Segment Open

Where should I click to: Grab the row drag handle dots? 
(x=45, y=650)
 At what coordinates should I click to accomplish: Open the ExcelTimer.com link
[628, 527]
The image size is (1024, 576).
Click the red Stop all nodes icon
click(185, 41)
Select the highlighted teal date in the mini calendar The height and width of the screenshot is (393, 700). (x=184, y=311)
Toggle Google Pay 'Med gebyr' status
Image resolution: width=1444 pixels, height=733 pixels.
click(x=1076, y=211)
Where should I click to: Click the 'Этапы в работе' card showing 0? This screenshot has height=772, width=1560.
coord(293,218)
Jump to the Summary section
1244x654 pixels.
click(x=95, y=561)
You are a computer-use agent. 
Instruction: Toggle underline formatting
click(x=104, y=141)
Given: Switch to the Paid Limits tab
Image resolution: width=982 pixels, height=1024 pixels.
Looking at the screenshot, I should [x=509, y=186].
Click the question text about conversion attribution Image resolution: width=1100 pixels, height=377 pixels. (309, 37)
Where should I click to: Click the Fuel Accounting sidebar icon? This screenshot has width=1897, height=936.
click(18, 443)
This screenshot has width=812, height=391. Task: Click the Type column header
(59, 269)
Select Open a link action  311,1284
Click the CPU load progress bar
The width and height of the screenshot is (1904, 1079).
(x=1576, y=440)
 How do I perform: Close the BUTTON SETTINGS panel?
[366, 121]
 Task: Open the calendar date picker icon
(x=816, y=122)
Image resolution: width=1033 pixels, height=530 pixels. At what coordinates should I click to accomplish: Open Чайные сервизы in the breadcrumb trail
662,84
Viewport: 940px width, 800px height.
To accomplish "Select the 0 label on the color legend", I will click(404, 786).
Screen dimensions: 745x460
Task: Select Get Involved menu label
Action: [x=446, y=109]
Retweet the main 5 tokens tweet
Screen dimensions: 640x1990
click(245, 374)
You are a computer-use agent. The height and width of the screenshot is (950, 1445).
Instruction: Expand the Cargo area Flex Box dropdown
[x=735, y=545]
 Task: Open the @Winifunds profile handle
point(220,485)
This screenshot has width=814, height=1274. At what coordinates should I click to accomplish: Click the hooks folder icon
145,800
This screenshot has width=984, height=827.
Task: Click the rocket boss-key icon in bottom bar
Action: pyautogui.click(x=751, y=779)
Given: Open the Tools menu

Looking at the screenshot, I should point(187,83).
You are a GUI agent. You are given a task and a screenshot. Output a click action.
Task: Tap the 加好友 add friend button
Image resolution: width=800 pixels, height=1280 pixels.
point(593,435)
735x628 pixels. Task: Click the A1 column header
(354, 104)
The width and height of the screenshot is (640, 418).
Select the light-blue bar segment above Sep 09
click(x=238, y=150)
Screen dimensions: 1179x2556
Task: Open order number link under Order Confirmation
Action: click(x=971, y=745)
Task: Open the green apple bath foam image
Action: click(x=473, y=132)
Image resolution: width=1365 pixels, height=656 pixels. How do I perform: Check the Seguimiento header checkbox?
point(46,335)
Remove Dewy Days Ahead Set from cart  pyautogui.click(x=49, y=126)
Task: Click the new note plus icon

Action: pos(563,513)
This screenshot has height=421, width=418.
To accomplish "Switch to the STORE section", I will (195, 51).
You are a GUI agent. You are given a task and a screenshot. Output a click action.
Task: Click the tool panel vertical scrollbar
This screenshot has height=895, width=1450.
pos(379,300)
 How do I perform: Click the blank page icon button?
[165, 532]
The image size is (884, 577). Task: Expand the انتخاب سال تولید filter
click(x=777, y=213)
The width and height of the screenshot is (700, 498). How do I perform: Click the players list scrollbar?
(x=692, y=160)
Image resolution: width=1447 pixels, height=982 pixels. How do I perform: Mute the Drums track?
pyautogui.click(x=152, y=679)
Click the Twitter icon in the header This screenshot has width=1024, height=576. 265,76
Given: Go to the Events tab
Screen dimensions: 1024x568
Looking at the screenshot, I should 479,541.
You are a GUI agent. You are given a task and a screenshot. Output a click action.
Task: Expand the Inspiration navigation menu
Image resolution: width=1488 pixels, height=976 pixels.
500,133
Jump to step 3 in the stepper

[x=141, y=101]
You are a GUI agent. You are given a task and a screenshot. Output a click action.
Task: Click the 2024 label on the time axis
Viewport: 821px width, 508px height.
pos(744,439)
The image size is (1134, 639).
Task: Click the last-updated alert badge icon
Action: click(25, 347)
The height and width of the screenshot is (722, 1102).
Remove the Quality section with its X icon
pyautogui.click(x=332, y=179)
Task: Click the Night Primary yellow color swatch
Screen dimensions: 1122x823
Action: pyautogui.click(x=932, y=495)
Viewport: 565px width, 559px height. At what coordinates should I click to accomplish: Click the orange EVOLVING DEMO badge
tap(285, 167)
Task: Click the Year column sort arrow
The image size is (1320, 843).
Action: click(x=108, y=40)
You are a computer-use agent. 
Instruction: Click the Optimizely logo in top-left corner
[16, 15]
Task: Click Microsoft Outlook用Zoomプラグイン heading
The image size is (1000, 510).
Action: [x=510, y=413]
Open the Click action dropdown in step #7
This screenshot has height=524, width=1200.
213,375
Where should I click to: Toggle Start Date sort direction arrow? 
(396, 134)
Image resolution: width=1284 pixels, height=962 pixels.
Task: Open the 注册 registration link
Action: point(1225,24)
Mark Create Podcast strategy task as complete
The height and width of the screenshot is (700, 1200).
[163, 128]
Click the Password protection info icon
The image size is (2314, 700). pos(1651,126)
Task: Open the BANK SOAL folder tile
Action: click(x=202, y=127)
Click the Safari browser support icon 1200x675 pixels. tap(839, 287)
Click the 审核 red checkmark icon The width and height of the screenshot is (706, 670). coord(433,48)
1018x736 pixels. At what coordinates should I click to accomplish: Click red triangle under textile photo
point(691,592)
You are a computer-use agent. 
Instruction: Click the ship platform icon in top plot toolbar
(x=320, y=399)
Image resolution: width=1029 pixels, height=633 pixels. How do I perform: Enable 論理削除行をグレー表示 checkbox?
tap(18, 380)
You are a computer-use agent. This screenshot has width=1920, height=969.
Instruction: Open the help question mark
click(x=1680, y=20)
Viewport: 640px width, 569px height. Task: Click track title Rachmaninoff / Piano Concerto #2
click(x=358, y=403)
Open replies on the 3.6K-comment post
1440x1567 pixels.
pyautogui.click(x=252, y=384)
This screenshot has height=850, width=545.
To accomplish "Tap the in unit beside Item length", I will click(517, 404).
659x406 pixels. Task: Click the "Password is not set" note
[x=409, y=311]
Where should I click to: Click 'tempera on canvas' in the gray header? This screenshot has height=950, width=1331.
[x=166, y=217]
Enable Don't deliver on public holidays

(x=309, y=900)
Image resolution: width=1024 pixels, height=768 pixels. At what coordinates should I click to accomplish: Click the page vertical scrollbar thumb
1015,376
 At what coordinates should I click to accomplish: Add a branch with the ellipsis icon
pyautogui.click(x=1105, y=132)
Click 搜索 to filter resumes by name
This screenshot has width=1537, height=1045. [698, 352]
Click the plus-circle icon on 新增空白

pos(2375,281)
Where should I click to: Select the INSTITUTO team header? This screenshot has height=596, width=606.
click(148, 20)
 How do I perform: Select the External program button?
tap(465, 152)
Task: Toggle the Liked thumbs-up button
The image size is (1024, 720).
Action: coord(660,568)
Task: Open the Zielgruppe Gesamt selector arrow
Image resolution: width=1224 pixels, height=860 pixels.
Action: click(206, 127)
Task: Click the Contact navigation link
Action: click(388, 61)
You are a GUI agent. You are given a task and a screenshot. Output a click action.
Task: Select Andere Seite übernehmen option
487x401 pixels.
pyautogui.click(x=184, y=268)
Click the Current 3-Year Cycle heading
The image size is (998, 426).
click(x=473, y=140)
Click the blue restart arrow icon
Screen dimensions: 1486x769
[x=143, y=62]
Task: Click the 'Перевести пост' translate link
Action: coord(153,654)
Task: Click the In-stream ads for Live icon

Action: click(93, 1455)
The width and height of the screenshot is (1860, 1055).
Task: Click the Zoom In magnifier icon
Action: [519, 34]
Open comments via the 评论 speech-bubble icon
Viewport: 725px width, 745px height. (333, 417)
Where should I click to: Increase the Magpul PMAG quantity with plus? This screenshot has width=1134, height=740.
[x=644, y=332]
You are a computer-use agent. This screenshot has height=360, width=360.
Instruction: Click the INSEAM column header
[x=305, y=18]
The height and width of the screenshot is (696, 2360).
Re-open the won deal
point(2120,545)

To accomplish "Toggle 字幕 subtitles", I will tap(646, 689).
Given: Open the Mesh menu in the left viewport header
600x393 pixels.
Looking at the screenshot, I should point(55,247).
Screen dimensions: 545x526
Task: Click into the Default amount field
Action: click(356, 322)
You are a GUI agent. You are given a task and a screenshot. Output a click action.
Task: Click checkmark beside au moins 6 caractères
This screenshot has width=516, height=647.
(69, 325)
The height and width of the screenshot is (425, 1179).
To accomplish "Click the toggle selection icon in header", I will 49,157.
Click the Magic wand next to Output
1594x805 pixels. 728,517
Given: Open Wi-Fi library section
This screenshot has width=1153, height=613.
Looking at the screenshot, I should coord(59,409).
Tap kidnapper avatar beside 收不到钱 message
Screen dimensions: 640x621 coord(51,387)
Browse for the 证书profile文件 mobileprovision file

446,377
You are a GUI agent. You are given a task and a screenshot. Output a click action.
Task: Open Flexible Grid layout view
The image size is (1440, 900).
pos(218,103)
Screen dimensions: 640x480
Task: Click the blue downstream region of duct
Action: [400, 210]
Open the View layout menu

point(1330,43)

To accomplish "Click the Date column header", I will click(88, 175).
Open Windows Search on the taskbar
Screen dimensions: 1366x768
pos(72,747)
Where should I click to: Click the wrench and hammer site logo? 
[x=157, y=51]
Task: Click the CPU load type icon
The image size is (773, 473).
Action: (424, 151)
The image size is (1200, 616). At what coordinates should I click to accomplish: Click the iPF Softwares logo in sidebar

Segment Closed

The answer must consist of each line from the entries that contains the string "Switch".

§ WRITTEN RESPONSE:
Given: Switch to the Paid Limits tab
To accomplish "Switch to the STORE section", I will (195, 51).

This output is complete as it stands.